==== PAGE

SQLite User Forum

Windows 10 RS3 and later builtin ICU
Login

Windows 10 RS3 and later builtin ICU

(1.1) By Keith Medcalf (kmedcalf) on 2022-09-15 17:58:31 edited from 1.0 [source]

Windows 10 RS3 (and later) contains the ICU library built-in. This library can be used by the SQLite3 ICU extension(s).

You must have Windows 10 SDK 19042 or later installed.

The header is called #include <icu.h> and the library is icu.lib (icu.dll). The include and lib directories are already set if you are using MSVC. For MinGW 10.2 there is the additional requirement that the following are defined before <windows.h> or <winnt.h> are included:

#define _WIN32_WINNT 0x0A00
#define WINVER _WIN32_WINNT
#define NTDDI_VERSION 0x0A000004

The following code should replace the loading of the ICU headers in ext/icu/icu.c, ext/fts2/fts2_icu.c, etc/fts3/fts3_icu.c

/* Include ICU headers */
#ifdef _WIN32
#if (NTDDI_VERSION >= NTDDI_WIN10_RS3)
#include <icu.h>
#endif
#else
#include <unicode/utypes.h>
#include <unicode/uregex.h>
#include <unicode/ustring.h>
#include <unicode/ucol.h>
#endif

so that if the target is Windows and the NTDDI_VERSIONS are correct, use the builtin icu.h header rather than the unicode/ ones.

========
==== TASK INPUT

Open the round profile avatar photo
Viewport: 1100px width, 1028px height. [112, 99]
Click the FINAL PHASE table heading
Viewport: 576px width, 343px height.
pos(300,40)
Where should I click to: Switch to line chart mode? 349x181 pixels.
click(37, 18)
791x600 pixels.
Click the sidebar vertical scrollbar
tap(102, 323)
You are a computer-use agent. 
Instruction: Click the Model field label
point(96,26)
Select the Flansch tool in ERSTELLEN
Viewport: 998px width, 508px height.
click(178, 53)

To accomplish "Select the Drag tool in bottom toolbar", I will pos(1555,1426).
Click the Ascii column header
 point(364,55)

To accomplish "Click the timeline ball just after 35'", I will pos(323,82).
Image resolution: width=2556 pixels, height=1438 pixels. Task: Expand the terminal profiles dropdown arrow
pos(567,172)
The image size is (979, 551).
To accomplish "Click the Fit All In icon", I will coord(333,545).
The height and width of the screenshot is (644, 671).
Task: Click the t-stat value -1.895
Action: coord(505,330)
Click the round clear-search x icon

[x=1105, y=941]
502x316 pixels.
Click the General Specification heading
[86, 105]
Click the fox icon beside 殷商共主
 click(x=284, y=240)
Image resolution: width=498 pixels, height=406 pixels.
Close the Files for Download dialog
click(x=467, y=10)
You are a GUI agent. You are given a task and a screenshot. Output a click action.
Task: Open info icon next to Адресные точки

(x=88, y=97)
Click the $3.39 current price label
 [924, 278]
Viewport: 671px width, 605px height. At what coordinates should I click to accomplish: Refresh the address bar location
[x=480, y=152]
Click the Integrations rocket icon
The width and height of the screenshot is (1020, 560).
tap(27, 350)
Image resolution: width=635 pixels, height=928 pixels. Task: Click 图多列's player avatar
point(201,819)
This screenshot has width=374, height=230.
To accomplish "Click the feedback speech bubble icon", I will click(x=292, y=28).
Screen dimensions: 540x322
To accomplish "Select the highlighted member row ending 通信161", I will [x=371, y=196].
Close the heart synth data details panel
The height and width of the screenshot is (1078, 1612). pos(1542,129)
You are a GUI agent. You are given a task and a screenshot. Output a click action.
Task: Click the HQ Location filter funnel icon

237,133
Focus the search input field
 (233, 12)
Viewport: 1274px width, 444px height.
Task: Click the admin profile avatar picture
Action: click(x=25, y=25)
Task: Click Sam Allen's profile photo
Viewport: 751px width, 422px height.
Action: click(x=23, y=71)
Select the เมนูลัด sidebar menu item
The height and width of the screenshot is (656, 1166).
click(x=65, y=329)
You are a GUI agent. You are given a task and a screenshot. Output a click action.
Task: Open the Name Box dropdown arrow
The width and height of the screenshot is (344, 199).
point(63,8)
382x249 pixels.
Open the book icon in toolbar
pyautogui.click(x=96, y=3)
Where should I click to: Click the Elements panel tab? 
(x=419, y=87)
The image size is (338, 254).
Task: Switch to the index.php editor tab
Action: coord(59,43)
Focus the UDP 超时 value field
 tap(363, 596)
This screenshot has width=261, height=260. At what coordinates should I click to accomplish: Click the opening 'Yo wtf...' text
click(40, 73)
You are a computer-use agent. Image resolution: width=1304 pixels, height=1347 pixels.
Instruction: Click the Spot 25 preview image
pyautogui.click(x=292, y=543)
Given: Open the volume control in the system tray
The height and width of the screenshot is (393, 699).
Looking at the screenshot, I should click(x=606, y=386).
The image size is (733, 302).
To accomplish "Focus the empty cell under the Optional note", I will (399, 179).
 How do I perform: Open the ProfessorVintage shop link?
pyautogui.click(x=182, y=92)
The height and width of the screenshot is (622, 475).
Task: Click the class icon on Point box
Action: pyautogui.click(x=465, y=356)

========

_GOALS:_
A – In the records, change the lines starting with the line that contains "I will pos(1555,1426)." and going on through the line that contains "pos(567,172)" by putting "terminal settings" in place of "terminal profiles". Leave everything else unchanged.
B – Carry on the forum post about using the Windows built-in ICU library with SQLite from where it stops.

_EXPECTED ANSWERS:_
A –
To accomplish "Select the Drag tool in bottom toolbar", I will pos(1555,1426).
Click the Ascii column header
 point(364,55)

To accomplish "Click the timeline ball just after 35'", I will pos(323,82).
Image resolution: width=2556 pixels, height=1438 pixels. Task: Expand the terminal settings dropdown arrow
pos(567,172)

B –
FOR MINGW GCC 10.2 (AND PERHAPS OTHER SIMILAR COMPILERS)

The path to the location of the SDK must be set using -idirafter rather than -I in order to not screwup the system search path (aka -idirafter "C:\Program Files (x86)\Windows Kits\10\include\10.0.19041.0\\um" for example).

(2) By Keith Medcalf (kmedcalf) on 2022-09-15 19:30:55 in reply to 1.1 [link] [source]

Note the schema for loading the correct headers works, mostly, but is not correct. It needs to work as follows (and note that none of the symbols might be defined):

if the target is Windows (aka _WIN32) and (NTDDI_VERSION >= NTDDI_WIN10_RS3): use <icu.h> else use<unicode/...> endif

(3) By jose isaias cabrera (jicman) on 2022-09-16 12:39:58 in reply to 1.1 [link] [source]

Hi Keith. Is there a link with instructions to show how to build it in Windows? I use cygwin to build SQLite, so I would like to try and see if I can also build it with that option. Thanks.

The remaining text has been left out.